You can view the tribute at http://bit.ly/2r7odWA.
Have you ever wanted to learn to speak Spanish? A group of Spanish ladies in Cache Creek are offering to teach Spanish to anyone who is interested, in exchange for learning English. The sessions will likely take place once a week during weekdays on Wednesdays, and are being facilitated by The Equality Project. For more information visit the Project’s Facebook page at The Equality Project, or call (250) 457-6485.
Bell ringer needed
The Desert Bells Handbell Choir, which recently received funding to expand its range of bells, is looking for one more ringer for its next season. Anyone interested should call Carmen Ranta at (250) 457-1250.
Get home safe from grad
With high school graduation ceremonies and proms taking place throughout June, ICBC is warning grads and parents to make sure everyone makes it home safely. On average, four to six youth are killed in car accidents in B.C. each year during grad season.
Parents should make sure they know their grad’s plans for the evening, especially how they are planning to get home, and discuss various “Plan B” scenarios in case something goes wrong.
If your child is going to be a designated driver, make sure they understand that means zero alcohol, and that they might be facing peer pressure to have “just one drink”. And tell your grad that you are available unconditionally, at any time, if they need to be picked up.
Whooping cough on the rise in
Following an increase in the number of cases of pertussis (whooping cough) being seen in the Princeton area, Interior Health is reminding the public about the importance of ensuring that all of their, and their family’s, immunizations are up to date.
Pertussis starts with similar symptoms to the common cold (runny nose, sore throat, and mild fever) and then progresses to a cough, which can become severe and may be accompanied by a classic whooping sound, as well as gasping, gagging, shortness of breath, and vomiting.

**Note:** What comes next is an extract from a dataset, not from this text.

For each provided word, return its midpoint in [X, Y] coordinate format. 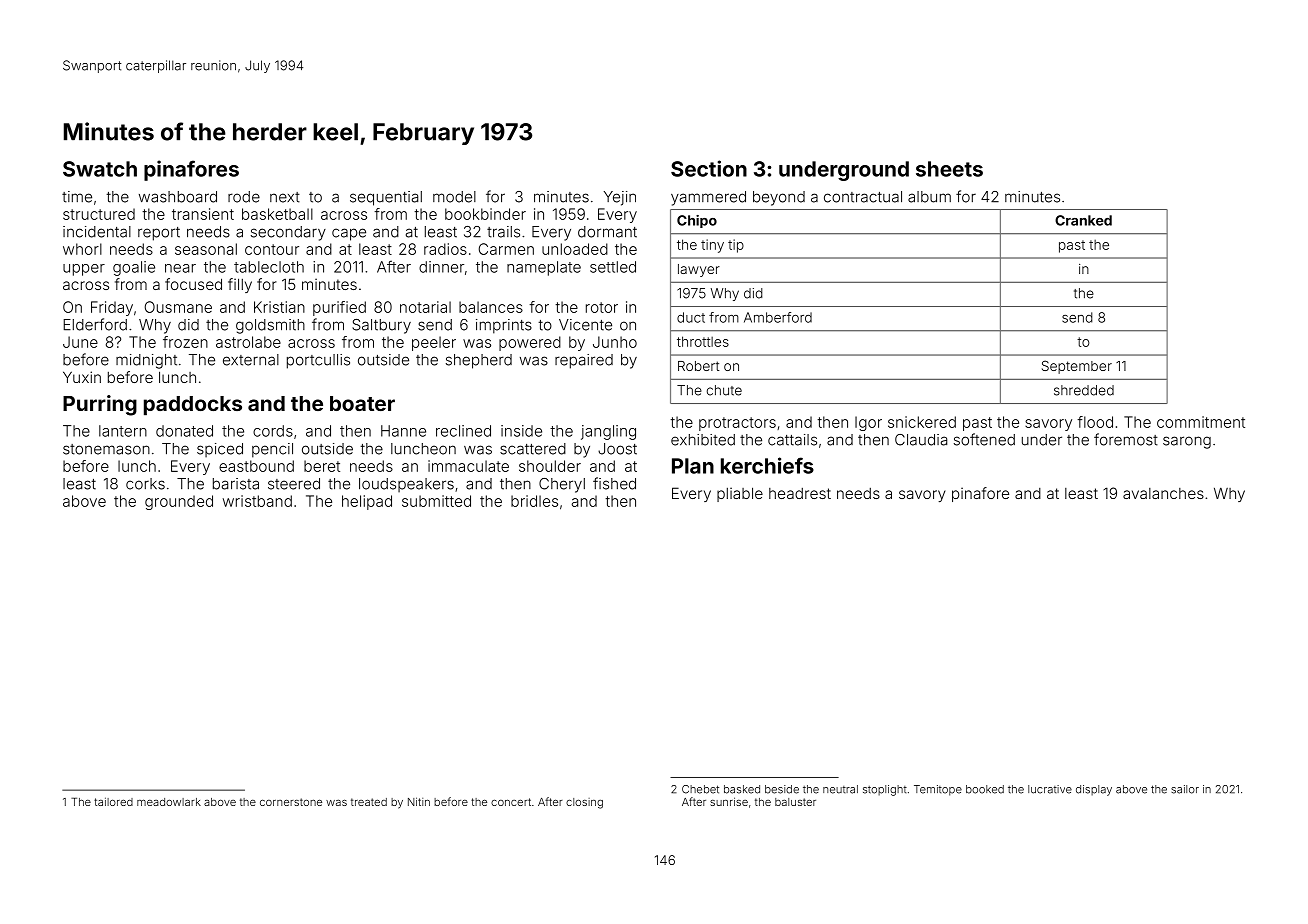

In the most serious cases, pertussis can lead to seizures, pneumonia, brain damage, and even death, especially in the very young.
Infants under one year of age are most at risk of serious complications from pertussis. However, the pertussis vaccine is highly effective in reducing that risk. It is a part of routine childhood vaccinations that are given at two months, four months, six months, and 18 months, and again at age four to six.
A pertussis vaccine is also given to teens between 14 and 16 years of age. The vaccine is safe and effective, and parents are encouraged to check their children’s immunization records to make sure they are up to date.